Set down every line below, word for word.

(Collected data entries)
◇ ◇ ◇
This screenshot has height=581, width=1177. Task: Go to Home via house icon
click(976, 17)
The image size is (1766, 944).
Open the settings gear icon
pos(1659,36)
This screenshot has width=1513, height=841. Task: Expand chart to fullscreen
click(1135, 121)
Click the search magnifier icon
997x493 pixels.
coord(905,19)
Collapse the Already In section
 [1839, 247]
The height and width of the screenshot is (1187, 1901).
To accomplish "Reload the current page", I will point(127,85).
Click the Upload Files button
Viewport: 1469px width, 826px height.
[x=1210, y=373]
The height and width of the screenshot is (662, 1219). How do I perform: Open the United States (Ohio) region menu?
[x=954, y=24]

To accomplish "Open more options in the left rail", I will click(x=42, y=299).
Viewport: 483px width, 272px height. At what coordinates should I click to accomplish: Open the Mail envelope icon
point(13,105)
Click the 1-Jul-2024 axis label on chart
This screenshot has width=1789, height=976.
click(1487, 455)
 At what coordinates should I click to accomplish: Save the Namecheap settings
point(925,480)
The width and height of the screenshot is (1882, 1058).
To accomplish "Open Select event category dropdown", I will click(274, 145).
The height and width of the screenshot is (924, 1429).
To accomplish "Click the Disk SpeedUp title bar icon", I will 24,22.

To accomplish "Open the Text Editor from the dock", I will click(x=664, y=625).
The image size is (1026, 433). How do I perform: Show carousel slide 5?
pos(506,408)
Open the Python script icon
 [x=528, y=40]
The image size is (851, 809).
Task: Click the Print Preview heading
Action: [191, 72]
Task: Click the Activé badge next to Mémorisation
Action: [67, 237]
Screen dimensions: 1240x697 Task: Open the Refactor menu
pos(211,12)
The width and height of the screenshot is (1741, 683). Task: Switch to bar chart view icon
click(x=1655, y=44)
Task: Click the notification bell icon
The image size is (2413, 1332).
◇ ◇ ◇
WRITTEN ANSWER ->
This screenshot has height=581, width=1177. Task: Go to Home via house icon
click(976, 17)
The image size is (1766, 944).
Open the settings gear icon
pos(1659,36)
This screenshot has width=1513, height=841. Task: Expand chart to fullscreen
click(1135, 121)
Click the search magnifier icon
997x493 pixels.
coord(905,19)
Collapse the Already In section
 [1839, 247]
The height and width of the screenshot is (1187, 1901).
To accomplish "Reload the current page", I will point(127,85).
Click the Upload Files button
Viewport: 1469px width, 826px height.
[x=1210, y=373]
The height and width of the screenshot is (662, 1219). How do I perform: Open the United States (Ohio) region menu?
[x=954, y=24]

To accomplish "Open more options in the left rail", I will click(x=42, y=299).
Viewport: 483px width, 272px height. At what coordinates should I click to accomplish: Open the Mail envelope icon
point(13,105)
Click the 1-Jul-2024 axis label on chart
This screenshot has width=1789, height=976.
click(1487, 455)
 At what coordinates should I click to accomplish: Save the Namecheap settings
point(925,480)
The width and height of the screenshot is (1882, 1058).
To accomplish "Open Select event category dropdown", I will click(274, 145).
The height and width of the screenshot is (924, 1429).
To accomplish "Click the Disk SpeedUp title bar icon", I will 24,22.

To accomplish "Open the Text Editor from the dock", I will click(x=664, y=625).
The image size is (1026, 433). How do I perform: Show carousel slide 5?
pos(506,408)
Open the Python script icon
 [x=528, y=40]
The image size is (851, 809).
Task: Click the Print Preview heading
Action: [191, 72]
Task: Click the Activé badge next to Mémorisation
Action: [67, 237]
Screen dimensions: 1240x697 Task: Open the Refactor menu
pos(211,12)
The width and height of the screenshot is (1741, 683). Task: Switch to bar chart view icon
click(x=1655, y=44)
Task: Click the notification bell icon
The image size is (2413, 1332).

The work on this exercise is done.